═══ Records for the exercise ═══

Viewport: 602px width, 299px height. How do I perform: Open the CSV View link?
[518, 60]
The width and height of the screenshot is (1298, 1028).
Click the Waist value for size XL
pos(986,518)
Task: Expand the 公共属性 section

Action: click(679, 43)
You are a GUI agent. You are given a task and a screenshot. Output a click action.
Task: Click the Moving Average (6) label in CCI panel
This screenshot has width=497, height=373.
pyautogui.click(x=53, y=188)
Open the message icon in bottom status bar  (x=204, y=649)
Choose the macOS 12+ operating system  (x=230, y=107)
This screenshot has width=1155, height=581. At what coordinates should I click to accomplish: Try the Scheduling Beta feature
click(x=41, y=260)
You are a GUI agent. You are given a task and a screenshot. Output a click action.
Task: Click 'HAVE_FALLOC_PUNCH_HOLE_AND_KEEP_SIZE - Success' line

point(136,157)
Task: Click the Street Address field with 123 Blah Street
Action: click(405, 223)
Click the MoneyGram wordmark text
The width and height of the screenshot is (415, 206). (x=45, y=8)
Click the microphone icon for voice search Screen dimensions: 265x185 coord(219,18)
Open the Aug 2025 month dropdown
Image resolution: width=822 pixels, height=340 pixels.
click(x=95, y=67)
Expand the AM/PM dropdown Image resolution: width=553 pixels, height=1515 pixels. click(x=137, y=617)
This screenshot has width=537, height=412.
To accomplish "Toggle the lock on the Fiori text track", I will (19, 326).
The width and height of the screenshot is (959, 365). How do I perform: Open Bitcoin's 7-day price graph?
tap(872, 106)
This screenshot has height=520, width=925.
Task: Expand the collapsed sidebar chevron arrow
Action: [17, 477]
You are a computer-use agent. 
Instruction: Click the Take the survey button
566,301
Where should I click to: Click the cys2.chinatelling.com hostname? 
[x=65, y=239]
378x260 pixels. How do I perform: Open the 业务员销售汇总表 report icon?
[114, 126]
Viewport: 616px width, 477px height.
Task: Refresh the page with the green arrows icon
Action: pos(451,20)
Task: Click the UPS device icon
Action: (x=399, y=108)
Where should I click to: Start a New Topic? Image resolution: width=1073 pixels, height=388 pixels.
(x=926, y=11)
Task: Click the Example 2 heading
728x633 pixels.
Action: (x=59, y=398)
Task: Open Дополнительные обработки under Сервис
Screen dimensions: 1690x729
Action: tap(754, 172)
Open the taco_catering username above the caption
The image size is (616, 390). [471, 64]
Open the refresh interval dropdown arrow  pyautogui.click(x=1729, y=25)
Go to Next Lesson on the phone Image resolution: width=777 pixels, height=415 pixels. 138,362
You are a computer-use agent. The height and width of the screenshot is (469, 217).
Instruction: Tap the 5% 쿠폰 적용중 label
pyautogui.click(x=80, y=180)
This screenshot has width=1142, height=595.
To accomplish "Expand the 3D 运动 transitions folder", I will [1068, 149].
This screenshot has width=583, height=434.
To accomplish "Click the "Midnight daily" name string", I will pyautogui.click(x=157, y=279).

═══

Required work – Among the records above, find the lines where the word "agent" appears and copy them.

Answer to the exercise –
You are a GUI agent. You are given a task and a screenshot. Output a click action.
You are a GUI agent. You are given a task and a screenshot. Output a click action.
You are a computer-use agent. 
You are a computer-use agent. The height and width of the screenshot is (469, 217).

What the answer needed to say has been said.